Obviously the above didn’t just come out of three hours, and okay, maybe I’m not an expert. Some of these were notions I had coming into the learning sessions, but were reinforced. Can’t say anything was dispelled other than Salesforce is really, really easy. I know during my three hours I didn’t play with every module, and maybe one day, I’ll get that opportunity in MY OWN instance. Or, maybe I’ll be a part of simplifying Salesforce into another CRM startup. (Okay, that made me laugh because there are several others that do a decent job.)

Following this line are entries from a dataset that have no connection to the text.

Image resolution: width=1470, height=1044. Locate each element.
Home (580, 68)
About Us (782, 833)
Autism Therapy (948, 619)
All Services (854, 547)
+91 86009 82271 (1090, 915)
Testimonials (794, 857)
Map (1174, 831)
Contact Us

- Have customer-PARTNERS at the beginning. Partners at the beginning give you momentum coming out of the gate to not only build the product, but also to sell the product. Social motivation is a powerful tool.
- Research should weigh heavily on building your product/ service WITH your customer-PARTNERS. Engaging your customer-partners early and often (in an effective way) will mitigate risks you’re building something that they don’t want, need, or it’s just too far outside the process. The first versions of your product/ service will need refining, and communicative partners will tell you how to improve.
- Dedication to the startup is clutch to iterate. I’ve said it in a post before that speed is one of the critical elements of a winning startup strategy. With speed, you can iterate through ideas and test them with your customers. The best way to do this is to work full-time on the startup and have high quality engineers/ developers. Quality builders can implement changes quickly and mitigate against the risks of glaring bugs.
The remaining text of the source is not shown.